La recherche sur Fizi et Uvira se focalisait également en grande partie sur le phénomène des groupes armés – d’où le titre de l’ouvrage auquel elle a donné lieu : « Au-delà des groupes armés : conflits locaux et connexions sous-régionales. L’exemple de Fizi et Uvira (Sud-Kivu)« . Elle a conduit les chercheurs de LPI et ses partenaires dans la zone sous contrôle des Forces Républicaines Fédéralistes (FRF), dont les leaders ont été rencontrés à Kamombo et à Mikenge puis inclus lors des phases de restitutions des conclusions de l’enquête aux populations. Les leaders maï-maï Yakutumba et Zabuloni ont également été interviewés plusieurs fois et ont participé aux restitutions et aux rencontres intracommunautaires, en plus de simples miliciens actifs ou des ex-combattants reconvertis à la vie civile.

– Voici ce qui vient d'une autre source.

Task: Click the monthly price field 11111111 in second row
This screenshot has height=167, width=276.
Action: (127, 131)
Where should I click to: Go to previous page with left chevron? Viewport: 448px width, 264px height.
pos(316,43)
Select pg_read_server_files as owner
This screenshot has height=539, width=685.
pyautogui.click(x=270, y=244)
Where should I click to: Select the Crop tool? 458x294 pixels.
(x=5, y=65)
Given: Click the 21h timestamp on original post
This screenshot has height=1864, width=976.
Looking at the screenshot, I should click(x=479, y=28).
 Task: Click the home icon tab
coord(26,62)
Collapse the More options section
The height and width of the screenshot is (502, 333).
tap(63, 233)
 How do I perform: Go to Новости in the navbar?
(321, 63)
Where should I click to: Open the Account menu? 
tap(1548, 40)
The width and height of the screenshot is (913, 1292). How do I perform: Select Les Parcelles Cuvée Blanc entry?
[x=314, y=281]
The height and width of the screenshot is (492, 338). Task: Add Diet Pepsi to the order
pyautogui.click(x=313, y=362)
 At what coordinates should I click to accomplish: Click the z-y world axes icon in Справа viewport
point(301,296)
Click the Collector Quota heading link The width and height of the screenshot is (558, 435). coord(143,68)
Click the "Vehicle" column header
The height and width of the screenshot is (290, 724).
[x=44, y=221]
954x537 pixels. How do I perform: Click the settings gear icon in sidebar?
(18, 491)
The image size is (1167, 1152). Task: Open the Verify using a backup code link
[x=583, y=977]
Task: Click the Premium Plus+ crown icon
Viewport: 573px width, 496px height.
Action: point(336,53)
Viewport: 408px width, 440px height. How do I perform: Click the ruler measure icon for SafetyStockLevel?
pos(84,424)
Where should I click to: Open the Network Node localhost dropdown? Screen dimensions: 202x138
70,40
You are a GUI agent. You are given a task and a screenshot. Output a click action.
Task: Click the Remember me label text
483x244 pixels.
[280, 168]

Acteurs politiques nationaux et internationaux, leaders de groupes armés : on le voit, même si LPI et ses partenaires, dont APC, ne prétendent pas maîtriser parfaitement les complexes jeux et enjeux politiques, économiques et militaires à l’échelle de la sous-région, notre travail n’entend pas se réduire au dialogue intercommunautaire à l’échelle locale.
En somme, nous pensons que comprendre les dynamiques locales de violences ne doit pas conduire à ignorer qu’une partie du décor est planté par d’autres – un « cadre imposé » par un certain nombre de politiciens, diplomates, législateurs, businessmen. Mais nous pensons également qu’à l’inverse, examiner le cadre posé par la législation nationale et par les tractations diplomatico-militaires internationales ne doit pas faire oublier qu’au Congo comme ailleurs, les simples citoyens composent avec leur environnement, contournent ou adaptent les règles, se révoltent ou se soumettent, s’affrontent ou s’allient, pour une variété de raisons qui a souvent peu à voir avec les discussions de ministères ou d’organisations internationales, et qu’il convient plus que jamais d’explorer.